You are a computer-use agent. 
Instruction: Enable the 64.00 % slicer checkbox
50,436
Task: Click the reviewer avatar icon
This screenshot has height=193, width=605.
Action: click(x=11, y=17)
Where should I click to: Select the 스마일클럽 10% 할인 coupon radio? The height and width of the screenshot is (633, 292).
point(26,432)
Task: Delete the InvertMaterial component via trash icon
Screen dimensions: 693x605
* * * * *
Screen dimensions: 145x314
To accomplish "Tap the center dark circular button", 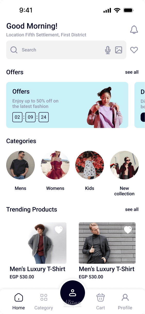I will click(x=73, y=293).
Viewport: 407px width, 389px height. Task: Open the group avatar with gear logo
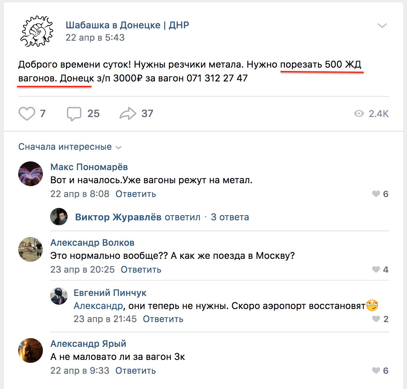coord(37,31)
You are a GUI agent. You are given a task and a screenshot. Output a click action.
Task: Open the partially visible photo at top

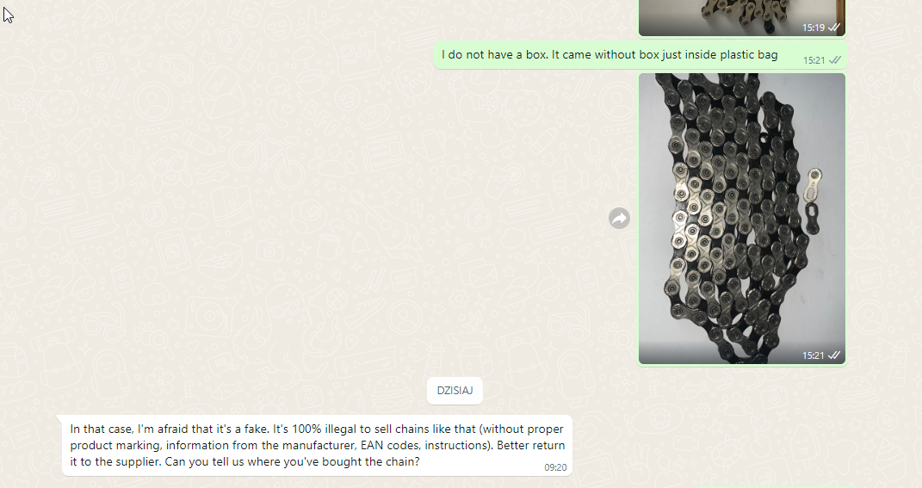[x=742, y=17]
* * * * *
YOUR ASSIGNMENT:
When you reach the line with "This screenshot has height=193, width=605." in the records above, start writing out lines exactly, and stop once the line with "Screen dimensions: 693x605" has been written; include nothing else.

WRITTEN RESPONSE:
This screenshot has height=193, width=605.
Action: click(x=11, y=17)
Where should I click to: Select the 스마일클럽 10% 할인 coupon radio? The height and width of the screenshot is (633, 292).
point(26,432)
Task: Delete the InvertMaterial component via trash icon
Screen dimensions: 693x605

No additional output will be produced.